**TASK:** After finding the line containing "Return home (157, 513)" below, please output that line and each following one through the line containing "How Nurses Can", exactly as written.
- Opening Delimiter -
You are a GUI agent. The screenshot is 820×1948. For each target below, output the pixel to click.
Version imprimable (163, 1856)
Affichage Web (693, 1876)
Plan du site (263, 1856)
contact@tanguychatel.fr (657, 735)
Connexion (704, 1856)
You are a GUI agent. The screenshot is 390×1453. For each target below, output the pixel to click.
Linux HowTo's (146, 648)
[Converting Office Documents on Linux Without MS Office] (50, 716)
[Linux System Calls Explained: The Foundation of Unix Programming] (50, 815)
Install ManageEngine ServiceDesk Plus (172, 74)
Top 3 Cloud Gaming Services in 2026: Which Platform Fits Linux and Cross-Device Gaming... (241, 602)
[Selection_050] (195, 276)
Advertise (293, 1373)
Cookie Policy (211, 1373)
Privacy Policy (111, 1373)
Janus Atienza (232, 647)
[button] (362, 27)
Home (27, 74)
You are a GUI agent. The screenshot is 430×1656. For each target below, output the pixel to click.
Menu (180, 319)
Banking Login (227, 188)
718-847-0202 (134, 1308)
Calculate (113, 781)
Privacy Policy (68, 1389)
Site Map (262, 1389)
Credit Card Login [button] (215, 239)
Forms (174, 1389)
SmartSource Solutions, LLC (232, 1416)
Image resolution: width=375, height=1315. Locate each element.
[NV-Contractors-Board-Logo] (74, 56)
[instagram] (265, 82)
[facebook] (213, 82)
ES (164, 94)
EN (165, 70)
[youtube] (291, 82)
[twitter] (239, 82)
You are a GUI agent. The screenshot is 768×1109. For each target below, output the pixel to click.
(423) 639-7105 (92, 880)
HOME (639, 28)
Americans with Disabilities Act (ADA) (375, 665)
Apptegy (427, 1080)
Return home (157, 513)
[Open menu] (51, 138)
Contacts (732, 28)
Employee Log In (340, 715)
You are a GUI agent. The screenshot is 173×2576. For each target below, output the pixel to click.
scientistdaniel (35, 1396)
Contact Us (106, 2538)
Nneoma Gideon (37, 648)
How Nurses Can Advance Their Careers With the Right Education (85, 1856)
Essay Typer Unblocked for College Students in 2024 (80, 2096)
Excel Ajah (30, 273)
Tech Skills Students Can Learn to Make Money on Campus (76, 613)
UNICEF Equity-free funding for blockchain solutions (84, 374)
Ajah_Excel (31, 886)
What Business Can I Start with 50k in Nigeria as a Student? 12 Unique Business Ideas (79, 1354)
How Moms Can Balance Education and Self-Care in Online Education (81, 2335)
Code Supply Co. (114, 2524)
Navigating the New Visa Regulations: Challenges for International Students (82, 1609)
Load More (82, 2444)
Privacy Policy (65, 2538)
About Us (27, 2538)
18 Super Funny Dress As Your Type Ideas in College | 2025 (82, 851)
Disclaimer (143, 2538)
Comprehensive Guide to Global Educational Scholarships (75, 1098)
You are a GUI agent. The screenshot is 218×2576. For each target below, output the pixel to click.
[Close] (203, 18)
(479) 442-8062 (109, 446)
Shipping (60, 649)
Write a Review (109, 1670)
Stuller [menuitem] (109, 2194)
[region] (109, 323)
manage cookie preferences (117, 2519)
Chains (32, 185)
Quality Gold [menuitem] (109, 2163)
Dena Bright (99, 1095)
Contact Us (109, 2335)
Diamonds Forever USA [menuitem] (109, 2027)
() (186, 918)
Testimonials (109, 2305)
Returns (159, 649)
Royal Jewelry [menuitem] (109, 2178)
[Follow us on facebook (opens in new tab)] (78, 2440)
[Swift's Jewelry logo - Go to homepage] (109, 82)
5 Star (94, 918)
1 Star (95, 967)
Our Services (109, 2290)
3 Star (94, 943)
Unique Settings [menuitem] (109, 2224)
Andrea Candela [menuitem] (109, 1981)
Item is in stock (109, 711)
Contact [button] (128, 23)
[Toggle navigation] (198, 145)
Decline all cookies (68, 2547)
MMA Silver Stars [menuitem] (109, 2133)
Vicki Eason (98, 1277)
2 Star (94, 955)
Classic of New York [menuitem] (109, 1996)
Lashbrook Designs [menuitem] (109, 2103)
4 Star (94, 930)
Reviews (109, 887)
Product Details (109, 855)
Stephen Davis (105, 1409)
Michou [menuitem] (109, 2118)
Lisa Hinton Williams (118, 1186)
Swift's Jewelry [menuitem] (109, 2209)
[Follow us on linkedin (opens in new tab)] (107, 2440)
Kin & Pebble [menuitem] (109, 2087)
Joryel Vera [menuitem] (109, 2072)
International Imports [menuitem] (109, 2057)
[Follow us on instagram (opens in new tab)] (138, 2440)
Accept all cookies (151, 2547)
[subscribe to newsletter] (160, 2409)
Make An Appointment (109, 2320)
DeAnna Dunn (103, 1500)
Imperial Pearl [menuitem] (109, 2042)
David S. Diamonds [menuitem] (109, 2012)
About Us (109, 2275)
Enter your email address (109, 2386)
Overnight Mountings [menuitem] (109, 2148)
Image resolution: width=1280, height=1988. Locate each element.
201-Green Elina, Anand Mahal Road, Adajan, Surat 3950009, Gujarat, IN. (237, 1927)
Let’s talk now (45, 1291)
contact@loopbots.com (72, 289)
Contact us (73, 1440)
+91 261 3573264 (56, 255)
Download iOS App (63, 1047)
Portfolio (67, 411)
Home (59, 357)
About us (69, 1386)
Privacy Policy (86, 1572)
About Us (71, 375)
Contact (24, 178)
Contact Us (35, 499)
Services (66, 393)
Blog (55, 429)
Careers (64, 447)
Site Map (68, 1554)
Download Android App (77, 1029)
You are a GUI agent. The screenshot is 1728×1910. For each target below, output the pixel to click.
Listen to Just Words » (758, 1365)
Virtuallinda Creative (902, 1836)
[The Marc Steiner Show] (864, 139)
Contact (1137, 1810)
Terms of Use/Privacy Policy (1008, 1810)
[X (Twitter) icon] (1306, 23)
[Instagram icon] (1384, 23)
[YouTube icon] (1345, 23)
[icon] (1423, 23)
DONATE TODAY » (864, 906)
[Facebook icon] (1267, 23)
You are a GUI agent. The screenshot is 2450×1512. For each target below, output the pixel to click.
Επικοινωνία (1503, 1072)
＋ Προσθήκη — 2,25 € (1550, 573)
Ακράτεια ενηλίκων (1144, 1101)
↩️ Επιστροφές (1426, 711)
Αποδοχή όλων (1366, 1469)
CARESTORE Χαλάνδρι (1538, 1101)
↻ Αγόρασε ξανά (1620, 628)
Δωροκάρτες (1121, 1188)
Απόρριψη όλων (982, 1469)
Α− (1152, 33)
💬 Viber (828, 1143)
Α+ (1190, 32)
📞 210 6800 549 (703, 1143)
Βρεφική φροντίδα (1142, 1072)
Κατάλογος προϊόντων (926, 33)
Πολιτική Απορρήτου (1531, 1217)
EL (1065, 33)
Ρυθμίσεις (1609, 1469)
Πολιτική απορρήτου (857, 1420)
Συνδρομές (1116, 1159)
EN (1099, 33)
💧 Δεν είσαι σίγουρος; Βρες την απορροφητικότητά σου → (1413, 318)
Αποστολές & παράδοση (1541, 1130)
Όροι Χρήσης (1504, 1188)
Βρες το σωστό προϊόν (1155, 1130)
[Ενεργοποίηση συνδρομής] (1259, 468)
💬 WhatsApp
- Closing Delimiter -
**TASK SOLUTION:**
Return home (157, 513)
[Open menu] (51, 138)
Contacts (732, 28)
Employee Log In (340, 715)
You are a GUI agent. The screenshot is 173×2576. For each target below, output the pixel to click.
scientistdaniel (35, 1396)
Contact Us (106, 2538)
Nneoma Gideon (37, 648)
How Nurses Can Advance Their Careers With the Right Education (85, 1856)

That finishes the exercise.